1. Propagate the hosta in the fall before it starts to fade, but well before the first frost of the season. This will allow it to readjust before winter hits. I’m in zone three, and the winters here are bitter. So, I completed the process in early August. (Incidentally, this is also before my work schedule gets to crazy and gardening falls by the wayside.)
2. Dig a deep, wide hole around the hosta, but nothing too crazy. In reading up on how to propagate hostas, I was astounded to read about the root mass these plants have. Two times the width and depth of the plant! Look, in reality, I didn’t find these particularly challenging to dig up. I didn’t put the spade in all that far away from the plant, and yes, I’m sure I accidentally broke off plenty of root system, but there was still plenty to work with in dividing the plants. For your reference, here’s a picture of the root system of the first hosta I dug up:
3. Divide the plants. I started off by finding logical divisions in the plant and gently, slowly, steadily, and sometimes really firmly pulling (sometimes tearing) them apart. In doing so, I accidentally broke off a few chunks with very little root system. Though I don’t have much hope for their survival, I planted them anyway. I read that I might need an ax, a saw, a knife, anything sharp and sturdy, but these plants are relatively small, and I found it easiest to gently work the dirt away from the root system and then separate the plants with my hands from the bottom of the root (opposed to holding on to the plant and putting). Even though you can easily see the separate stems from the top, surprisingly, I found it easier to divide the plant by holding on to the root system and tearing upwards toward the plant in areas where it naturally seemed to spit. This allowed for much less leaf breakage and a more natural division of the plant.

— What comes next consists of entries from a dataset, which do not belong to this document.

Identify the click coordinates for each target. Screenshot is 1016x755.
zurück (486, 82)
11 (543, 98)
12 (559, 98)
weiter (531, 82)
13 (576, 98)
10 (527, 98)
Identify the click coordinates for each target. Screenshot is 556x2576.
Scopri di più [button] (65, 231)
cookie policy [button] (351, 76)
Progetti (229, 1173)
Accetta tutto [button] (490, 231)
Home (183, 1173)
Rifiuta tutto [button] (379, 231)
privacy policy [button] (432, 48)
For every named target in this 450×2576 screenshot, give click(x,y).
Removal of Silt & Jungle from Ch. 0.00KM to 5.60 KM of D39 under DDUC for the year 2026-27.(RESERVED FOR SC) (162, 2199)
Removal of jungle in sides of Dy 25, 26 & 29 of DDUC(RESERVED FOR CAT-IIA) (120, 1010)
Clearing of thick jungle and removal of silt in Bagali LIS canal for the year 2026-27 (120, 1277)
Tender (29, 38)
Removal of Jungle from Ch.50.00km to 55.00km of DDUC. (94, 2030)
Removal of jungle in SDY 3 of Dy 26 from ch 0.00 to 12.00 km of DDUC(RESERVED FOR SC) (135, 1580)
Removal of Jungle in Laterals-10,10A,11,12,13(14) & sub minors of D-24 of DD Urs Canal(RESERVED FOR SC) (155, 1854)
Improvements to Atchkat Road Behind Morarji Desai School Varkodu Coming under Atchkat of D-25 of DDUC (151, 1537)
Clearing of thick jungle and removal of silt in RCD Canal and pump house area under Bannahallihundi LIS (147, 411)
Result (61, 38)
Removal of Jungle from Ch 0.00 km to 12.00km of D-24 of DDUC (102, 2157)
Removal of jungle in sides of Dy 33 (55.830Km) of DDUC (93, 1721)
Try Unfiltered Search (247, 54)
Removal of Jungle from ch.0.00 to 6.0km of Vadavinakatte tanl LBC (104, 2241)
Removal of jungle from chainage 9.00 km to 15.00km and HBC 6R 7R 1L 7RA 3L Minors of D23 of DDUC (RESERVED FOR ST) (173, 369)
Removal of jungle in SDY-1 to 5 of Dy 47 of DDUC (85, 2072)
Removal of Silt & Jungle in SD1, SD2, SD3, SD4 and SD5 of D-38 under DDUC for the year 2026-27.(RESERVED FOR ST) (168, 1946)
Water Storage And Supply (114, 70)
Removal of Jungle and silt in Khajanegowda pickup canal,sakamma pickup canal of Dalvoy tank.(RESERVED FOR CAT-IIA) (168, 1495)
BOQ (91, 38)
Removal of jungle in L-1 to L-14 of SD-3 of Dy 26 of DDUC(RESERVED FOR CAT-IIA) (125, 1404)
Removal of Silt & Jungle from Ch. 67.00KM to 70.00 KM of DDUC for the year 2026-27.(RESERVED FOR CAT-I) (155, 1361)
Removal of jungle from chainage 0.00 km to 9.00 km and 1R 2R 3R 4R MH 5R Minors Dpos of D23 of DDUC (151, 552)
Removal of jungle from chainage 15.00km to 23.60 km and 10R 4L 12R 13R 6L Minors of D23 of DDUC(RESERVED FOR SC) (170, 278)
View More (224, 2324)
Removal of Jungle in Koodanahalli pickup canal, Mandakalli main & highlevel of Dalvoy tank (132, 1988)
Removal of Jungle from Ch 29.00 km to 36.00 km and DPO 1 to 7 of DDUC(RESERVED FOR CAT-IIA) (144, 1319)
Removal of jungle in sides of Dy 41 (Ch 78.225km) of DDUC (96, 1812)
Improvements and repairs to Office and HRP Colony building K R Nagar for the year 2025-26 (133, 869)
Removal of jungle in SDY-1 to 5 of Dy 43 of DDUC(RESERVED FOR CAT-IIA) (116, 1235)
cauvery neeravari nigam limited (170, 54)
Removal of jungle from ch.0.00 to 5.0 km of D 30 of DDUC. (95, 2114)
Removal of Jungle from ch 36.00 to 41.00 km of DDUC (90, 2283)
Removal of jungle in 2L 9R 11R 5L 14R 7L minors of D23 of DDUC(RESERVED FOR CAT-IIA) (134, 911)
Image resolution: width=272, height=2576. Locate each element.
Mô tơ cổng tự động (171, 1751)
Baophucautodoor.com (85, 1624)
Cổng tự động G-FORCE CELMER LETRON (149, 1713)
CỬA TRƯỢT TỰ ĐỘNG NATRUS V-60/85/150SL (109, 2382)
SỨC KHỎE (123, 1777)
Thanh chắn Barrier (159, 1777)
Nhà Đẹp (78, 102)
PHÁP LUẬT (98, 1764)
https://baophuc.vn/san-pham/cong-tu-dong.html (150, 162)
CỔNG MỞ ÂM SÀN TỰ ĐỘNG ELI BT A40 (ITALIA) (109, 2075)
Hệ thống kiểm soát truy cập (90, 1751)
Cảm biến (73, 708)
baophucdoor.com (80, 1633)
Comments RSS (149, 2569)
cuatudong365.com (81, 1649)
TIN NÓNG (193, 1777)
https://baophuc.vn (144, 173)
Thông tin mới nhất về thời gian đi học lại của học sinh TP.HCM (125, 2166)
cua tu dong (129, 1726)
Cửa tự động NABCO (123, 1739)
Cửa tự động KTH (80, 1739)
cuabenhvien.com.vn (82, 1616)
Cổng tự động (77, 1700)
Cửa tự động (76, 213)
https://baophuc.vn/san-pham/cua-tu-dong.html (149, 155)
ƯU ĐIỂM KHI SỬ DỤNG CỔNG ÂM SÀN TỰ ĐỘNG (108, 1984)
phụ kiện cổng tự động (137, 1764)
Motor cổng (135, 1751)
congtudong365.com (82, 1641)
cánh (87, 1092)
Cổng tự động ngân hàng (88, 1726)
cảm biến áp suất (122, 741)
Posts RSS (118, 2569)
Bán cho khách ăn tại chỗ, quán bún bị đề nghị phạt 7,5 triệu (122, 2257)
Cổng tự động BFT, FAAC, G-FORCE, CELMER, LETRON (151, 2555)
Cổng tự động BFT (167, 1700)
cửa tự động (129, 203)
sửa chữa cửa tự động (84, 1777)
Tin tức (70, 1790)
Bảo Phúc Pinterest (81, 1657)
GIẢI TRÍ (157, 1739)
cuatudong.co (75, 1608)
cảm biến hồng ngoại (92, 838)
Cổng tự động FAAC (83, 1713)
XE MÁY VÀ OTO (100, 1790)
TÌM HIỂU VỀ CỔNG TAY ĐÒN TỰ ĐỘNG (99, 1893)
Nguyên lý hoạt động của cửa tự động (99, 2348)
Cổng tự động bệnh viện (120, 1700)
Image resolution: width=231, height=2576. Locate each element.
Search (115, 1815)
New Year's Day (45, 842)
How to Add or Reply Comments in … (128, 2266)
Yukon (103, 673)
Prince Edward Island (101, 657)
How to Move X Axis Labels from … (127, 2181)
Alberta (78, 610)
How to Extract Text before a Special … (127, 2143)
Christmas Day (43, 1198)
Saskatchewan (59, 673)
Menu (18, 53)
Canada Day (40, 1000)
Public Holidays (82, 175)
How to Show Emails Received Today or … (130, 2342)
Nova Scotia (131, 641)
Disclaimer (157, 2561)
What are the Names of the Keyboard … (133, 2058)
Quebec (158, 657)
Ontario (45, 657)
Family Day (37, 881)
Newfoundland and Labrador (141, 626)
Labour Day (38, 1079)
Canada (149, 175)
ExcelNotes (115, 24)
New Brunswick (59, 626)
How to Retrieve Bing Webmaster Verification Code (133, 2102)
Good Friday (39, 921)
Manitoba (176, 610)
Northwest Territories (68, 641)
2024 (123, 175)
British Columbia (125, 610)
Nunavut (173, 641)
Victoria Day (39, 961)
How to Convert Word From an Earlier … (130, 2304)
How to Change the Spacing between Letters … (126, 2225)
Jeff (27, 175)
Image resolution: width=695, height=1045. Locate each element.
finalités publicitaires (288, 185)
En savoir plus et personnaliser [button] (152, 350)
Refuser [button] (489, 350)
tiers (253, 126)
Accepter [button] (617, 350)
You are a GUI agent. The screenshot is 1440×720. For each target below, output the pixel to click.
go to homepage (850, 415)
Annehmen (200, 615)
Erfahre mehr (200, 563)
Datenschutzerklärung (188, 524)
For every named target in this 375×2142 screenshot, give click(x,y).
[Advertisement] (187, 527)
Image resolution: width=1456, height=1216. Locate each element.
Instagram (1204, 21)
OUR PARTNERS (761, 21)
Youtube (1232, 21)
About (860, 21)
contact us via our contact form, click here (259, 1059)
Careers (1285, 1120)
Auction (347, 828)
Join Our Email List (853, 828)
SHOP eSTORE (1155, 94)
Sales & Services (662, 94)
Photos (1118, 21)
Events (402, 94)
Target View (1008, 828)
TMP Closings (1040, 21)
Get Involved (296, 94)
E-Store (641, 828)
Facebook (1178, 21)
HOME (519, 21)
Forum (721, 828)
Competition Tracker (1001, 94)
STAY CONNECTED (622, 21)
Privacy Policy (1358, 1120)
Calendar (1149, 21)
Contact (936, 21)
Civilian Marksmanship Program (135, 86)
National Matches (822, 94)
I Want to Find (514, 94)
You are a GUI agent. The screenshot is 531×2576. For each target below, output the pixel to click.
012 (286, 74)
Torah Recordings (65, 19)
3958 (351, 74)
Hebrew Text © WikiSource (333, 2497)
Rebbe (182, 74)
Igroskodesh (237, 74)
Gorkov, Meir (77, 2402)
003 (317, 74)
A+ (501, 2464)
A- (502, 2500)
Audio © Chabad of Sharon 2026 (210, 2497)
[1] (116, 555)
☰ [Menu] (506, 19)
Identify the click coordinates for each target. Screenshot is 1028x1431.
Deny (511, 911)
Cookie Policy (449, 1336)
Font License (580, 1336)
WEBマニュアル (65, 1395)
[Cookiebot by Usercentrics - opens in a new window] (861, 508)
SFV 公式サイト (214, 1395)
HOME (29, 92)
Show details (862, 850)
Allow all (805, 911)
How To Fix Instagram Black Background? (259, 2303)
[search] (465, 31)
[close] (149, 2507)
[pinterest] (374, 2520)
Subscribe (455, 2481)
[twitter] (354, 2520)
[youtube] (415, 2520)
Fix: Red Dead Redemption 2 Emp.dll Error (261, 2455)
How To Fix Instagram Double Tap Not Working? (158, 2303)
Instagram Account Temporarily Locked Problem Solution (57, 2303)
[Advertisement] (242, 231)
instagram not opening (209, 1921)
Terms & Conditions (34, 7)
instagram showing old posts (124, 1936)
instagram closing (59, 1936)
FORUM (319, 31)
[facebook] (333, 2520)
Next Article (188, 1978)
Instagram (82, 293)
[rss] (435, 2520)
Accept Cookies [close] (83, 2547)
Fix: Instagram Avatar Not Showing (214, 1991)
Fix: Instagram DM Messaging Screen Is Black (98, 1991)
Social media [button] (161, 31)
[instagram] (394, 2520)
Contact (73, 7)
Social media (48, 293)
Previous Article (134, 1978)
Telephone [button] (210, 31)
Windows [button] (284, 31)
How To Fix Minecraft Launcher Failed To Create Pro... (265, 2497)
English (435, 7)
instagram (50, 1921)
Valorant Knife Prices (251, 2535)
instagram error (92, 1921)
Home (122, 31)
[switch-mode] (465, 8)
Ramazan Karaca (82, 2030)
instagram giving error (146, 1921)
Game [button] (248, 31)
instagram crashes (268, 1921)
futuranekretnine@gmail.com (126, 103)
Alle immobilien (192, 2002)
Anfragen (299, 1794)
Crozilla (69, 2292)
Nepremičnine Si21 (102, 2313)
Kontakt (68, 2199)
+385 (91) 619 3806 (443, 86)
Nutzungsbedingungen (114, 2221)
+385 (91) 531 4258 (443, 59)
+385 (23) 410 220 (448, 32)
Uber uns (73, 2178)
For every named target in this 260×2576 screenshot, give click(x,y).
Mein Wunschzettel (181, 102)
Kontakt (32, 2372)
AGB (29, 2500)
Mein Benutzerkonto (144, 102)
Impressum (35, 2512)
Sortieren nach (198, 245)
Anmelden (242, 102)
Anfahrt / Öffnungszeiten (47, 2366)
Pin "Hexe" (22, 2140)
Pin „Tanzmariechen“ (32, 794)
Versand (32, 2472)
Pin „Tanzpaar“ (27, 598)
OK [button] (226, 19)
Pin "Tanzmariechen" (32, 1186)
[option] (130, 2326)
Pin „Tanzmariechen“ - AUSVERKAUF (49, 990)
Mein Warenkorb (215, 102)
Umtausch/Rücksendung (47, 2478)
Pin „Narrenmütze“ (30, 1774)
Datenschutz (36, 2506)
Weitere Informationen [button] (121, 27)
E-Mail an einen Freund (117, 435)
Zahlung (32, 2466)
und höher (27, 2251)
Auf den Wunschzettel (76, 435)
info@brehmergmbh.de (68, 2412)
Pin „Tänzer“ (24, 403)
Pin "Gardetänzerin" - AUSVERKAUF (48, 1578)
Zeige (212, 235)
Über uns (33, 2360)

4. Plant the hostas. Dig new holes to accommodate the newly divided hostas. I tossed in a little fertilizer and spaced everything at least a foot apart. That’s a little on the close side for some of these varieties, but I want it to look relatively full next year (which, I know, is a lofty and possibly unrealistic goal to have the first season after plants are divided). Sprinkle with more fertilizer and water into place.
5. Finally, prune. Cut off any of the leaves that were damaged or broken in the process. I bent several leaves in the propagation process, and so I just cut those off. I also cut away some of the leaves that had been most damaged by insects. I left a few leaves to help the plant absorb sunlight for the next few weeks as it adjusts to the new division. In about a month (hopefully a few weeks before the first of the bad frosts), I’ll cut back all leaves entirely.
As you can see here, I’ve turned three little hosta plants into a new little hosta garden. I transplanted all three into a new area. They are looking pretty ragged right now, but should start to be more presentable when they come up again next spring. Summer 2019 should be amazing…that is unless the bugs continue their raid and I continue to dig them up to divide and expand my hosta garden!